The Columbus Quincentenary provided a unique opportunity to restudy European colonization and better understand its present-day implications. The clash between cultural conservatism and deep-rooted resistance on this anniversary called for a reexamination of the dominant pedagogy that teaches Columbus as a father of discovery and Western development. As the anniversary of Columbus was celebrated through exhibits, festivals, publications, and several other public outlets, it was critical to also consider the perspectives that viewed Columbus in a drastically different way.

The quincentenary has influenced the amount of media coverage and attention given to Native Americans in more recent years. As the world continues to develop economically, the important role of indigenous peoples as stewards of the land has become increasingly relevant, particularly in Western society. Indigenous territories have gotten geographically closer to developmental projects, and intrusion into these lands for economic purposes serves as a modern-day reminder of what colonization looked like a few hundred years ago. Periodicals around the time of the quincentenary identified four major issues surrounding the development of resources in the U.S. that involved conflicting interests with Native Americans. These conflicts included "salmon fish protection in the Columbia River, water and its use in Navajo and Hopi coal slurry transportation in Arizona, river diversion in northwestern New Mexico, and opposition to oil and gas exploration in Montana."

Increased awareness of Columbus' negative colonial consequences resulted in greater polarization of those perpetuating different narratives of American history. Following Sale's release of The Conquest of Paradise: Christopher Columbus and the Columbian Legacy, which united the anti-Columbus movement, cultural conservatives pushed harder to celebrate accomplishments of Columbus that greatly contributed to the European Age of Discovery.
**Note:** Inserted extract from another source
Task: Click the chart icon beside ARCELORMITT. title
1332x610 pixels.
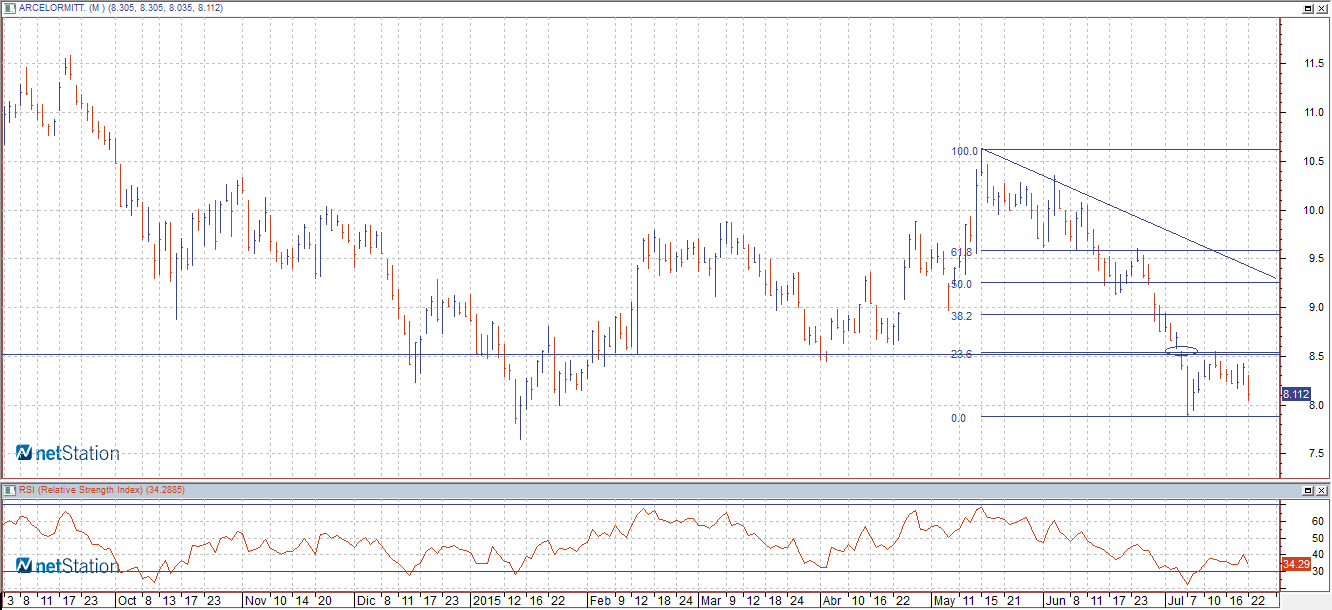Action: (8, 8)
The Commission for 500 Years of Indigenous and Popular Resistance claims that this ideological campaign is driven by the idea that European colonization of the Americas was an encounter of different cultures, when in reality it was a harsh imposition of European culture.

=== Counter-commemorative pedagogy ===
The Columbus Quincentenary as a whole is regarded by many as a failure due to lack of public interest in actually attending celebrations to the extent that was anticipated and the numerous indigenous protests. The quincentenary is also considered a success for its strides in the anti-Columbus movement. More people began to look critically at what exactly Columbus brought to America in terms of his treatment towards natives.
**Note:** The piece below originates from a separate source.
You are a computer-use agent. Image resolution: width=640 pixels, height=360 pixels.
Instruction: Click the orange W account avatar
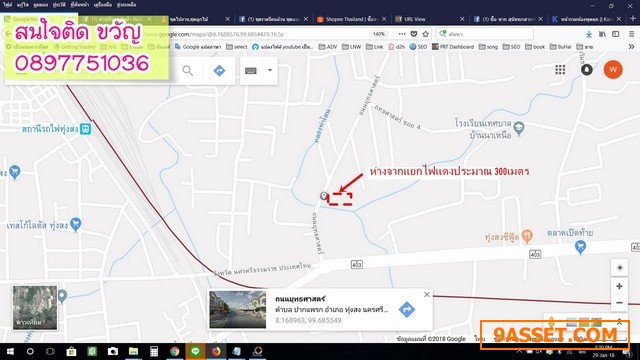pos(613,70)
The counter-commemorative pedagogy challenges and reinterprets dominant narratives pertaining to Columbus and greater European exploration. This way of teaching often suggests that the celebratory nature of Columbus anniversaries perpetuates supremacist logic that does not consider the experiences of a marginalized community to the same degree.

Commemorative practice has a significant visual element as images represent ways of remembering the past, and the images from Columbus' arrival overwhelmingly depict discovery and accomplishment. This is seen through famous artwork, such as John Vanderlyn's painting of the landing of Columbus, as well as institutionalized imagery, including a U.S. postage stamp from 1893 that uses Vanderlyn's artwork. In 1992, there was a shift towards commemorative images depicting the cruel European treatment of Native Americans during the colonialist period. In particular, paintings by William Snyder challenged the dominant narrative by showing explicit, gruesome acts of Europeans against Native Americans, such as lynchings.